**Assignment:** Transcribe verbatim every line from the line containing "Task: Click the Cancel button" to the end of the entries, including both endpoints. Output nothing beyond those lines.

** Data records follows **

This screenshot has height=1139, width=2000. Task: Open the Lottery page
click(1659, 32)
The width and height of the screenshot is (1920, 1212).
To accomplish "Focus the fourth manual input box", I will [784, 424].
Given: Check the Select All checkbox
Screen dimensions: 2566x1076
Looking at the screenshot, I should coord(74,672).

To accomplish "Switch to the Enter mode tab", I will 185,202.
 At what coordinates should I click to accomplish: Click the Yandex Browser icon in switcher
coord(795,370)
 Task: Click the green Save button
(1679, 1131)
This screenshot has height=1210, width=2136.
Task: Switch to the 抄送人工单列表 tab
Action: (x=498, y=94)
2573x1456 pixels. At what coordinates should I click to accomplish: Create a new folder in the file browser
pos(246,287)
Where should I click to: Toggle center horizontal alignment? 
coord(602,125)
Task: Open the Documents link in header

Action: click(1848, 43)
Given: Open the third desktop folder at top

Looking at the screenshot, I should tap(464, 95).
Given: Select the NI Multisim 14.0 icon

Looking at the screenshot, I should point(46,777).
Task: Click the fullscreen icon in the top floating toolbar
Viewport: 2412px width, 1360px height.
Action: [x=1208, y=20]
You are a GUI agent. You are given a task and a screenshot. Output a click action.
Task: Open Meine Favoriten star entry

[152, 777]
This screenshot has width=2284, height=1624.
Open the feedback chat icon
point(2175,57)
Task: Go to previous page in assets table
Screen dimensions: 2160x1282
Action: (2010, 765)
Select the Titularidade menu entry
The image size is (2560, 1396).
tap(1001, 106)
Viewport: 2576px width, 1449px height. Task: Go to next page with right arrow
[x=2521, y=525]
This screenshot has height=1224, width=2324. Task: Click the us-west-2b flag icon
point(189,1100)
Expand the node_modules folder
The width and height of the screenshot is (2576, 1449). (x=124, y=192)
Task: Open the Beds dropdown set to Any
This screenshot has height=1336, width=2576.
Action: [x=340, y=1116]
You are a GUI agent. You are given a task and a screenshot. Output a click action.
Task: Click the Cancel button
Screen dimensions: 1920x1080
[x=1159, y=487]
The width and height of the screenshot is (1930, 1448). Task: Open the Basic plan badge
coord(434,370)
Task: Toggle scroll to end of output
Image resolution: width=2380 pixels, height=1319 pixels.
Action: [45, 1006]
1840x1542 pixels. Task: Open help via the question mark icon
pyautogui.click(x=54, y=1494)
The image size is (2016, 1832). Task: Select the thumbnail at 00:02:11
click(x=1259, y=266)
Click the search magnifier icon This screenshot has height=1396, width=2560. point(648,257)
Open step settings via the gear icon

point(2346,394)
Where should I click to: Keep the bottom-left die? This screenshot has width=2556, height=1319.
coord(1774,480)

** End of Data records **

**Finished exercise:**
Task: Click the Cancel button
Screen dimensions: 1920x1080
[x=1159, y=487]
The width and height of the screenshot is (1930, 1448). Task: Open the Basic plan badge
coord(434,370)
Task: Toggle scroll to end of output
Image resolution: width=2380 pixels, height=1319 pixels.
Action: [45, 1006]
1840x1542 pixels. Task: Open help via the question mark icon
pyautogui.click(x=54, y=1494)
The image size is (2016, 1832). Task: Select the thumbnail at 00:02:11
click(x=1259, y=266)
Click the search magnifier icon This screenshot has height=1396, width=2560. point(648,257)
Open step settings via the gear icon

point(2346,394)
Where should I click to: Keep the bottom-left die? This screenshot has width=2556, height=1319.
coord(1774,480)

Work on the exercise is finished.